On a national scale, the vital need for a victim’s kin to have their loved one individually remembered is exemplified at The Vietnam Veterans’ Memorial in Washington, D.C.  The lethal war, though not a straightforward crime, represents a large-scale loss of lives.  Moreover, it was one in which the individual identities of the dead were conflated into one long list of casualties of an event remembered more for its overall impact.  Called by media “a black gash of shame and sorrow”, the starkly unceremonious design of the monument reflected the woeful legacy of the conflict it memorialized.[vi]  As politicians, and pundits alike, still debate about the controversies surrounding this deadly American war, it’d be a good wager that they don’t mention a single name of a fallen soldier, save perhaps a decorated general or an eminent politician.  On this “black gash” however, the full name of every single fallen soldier is etched, in the order of the day he or she died.  As veterans’ families come by the tens of thousands to the memorial, many describe the stirring effects of seeing their loved one permanently remembered as an individual.  As several customarily rub a graphite-on-paper copy of a loved one’s single name, they are reassured that their family member was, indeed, an individual amidst the 58,000 American soldiers killed (“Opinion”).    He had a name as he fought, as he still undoubtedly has a name to them.  By permanently etching those nominal letters on stone, the nation acknowledged that this historically momentous event involved the sacrifice of each and every human named.  With this cathartic recognition, the Vietnam Veterans’ Memorial illustrates the importance of honoring the oft-forgotten lives lost in a momentous event.
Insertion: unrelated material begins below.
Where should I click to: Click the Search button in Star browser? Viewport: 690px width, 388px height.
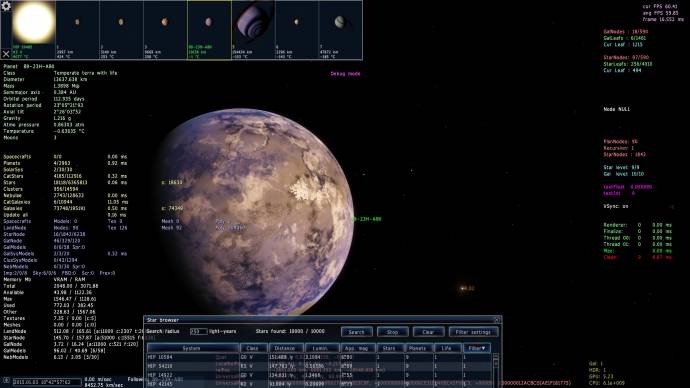(356, 332)

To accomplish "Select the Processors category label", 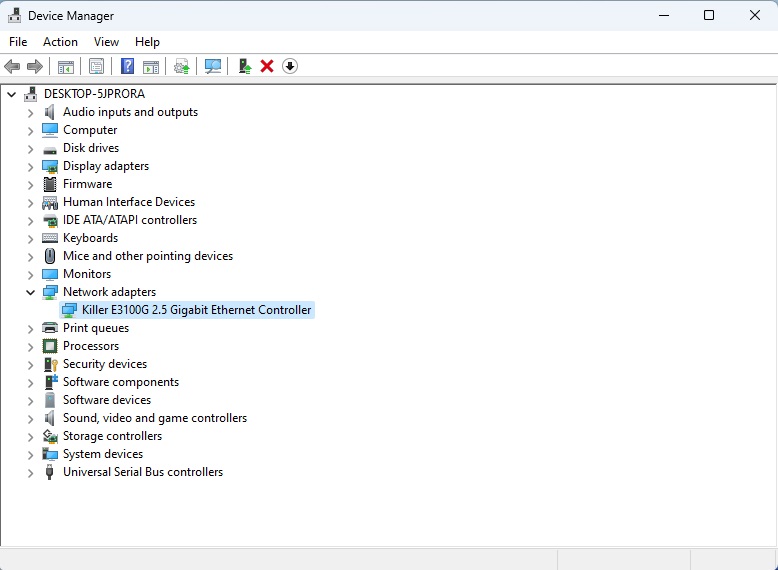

So easily, the vacuum left by the death of a crime victim is filled by drama and sensationalism.  Tuning into Serial, episode after episode, to feast upon the next smorgasbord of intrigue, I see it may be apt to periodically stop and remind myself of Hae Min Lee.  I obviously will never know her, but she was and is more than just a recurring factor in Sarah Koenig’s quest for truth; she was a human who played multiple roles to multiple people, and she still is these things in the hearts of those who knew her personally.  Just as families of war veterans leave flowers or other tributes at memorials, or as survivors of the Aurora massacre struggle to maintain dignity during their shooter’s trial, consumers of such news can be mindful to remember the victims behind sensational atrocities.  Those flowers, that struggle for dignity, and such consumer discretion, after all, are small ways these victims can be as decorated as the Generals that led them into war, or as dignified as their violator was not.  Though most humans do yearn to be a part of something greater that will last beyond the duration of our own lives, most also wish to be remembered personally.  In a world filled with untimely death, we may not be able to ignore the fascination it invites, but that fascination need not entirely drown out the very real human price of our entertainment.


[i] Koenig, Sarah. “Episode 1” Serial.  Audible, 3 Oct. 2014. Web. 4 June. 2015.

[ii] Gurman, Sadie. ” On Video, Theater Gunman Says Killings Got Him ‘Value Units’.” ABC News Online, 1 Jun. 2015. Web. 4 June 2015.

[iii] Gurman, Sadie. “Colorado theatre shooting victims relive terror in courtroom.” ABC 9 WTVM News Online, 27 May 2015. Web. 4 Jun. 2015.

[iv]. “Nevada man killed in Aurora shootings mourned.” KVVU Broadcasting Coorporation,  22 Jul. 2012. Web. 4 Jun. 2015.

[v] Flaccus, Gillian., and Wyatt, Kristen. “A look at the lives of Colorado shooting victims.” Yahoo News, 23 Jul. 2012. Web. 4 Jun. 2015.

[vi] “Opinion: The Black Gash of Shame.” The New York Times Online, 14 Apr. 1985. Web. 4 Jun. 2015.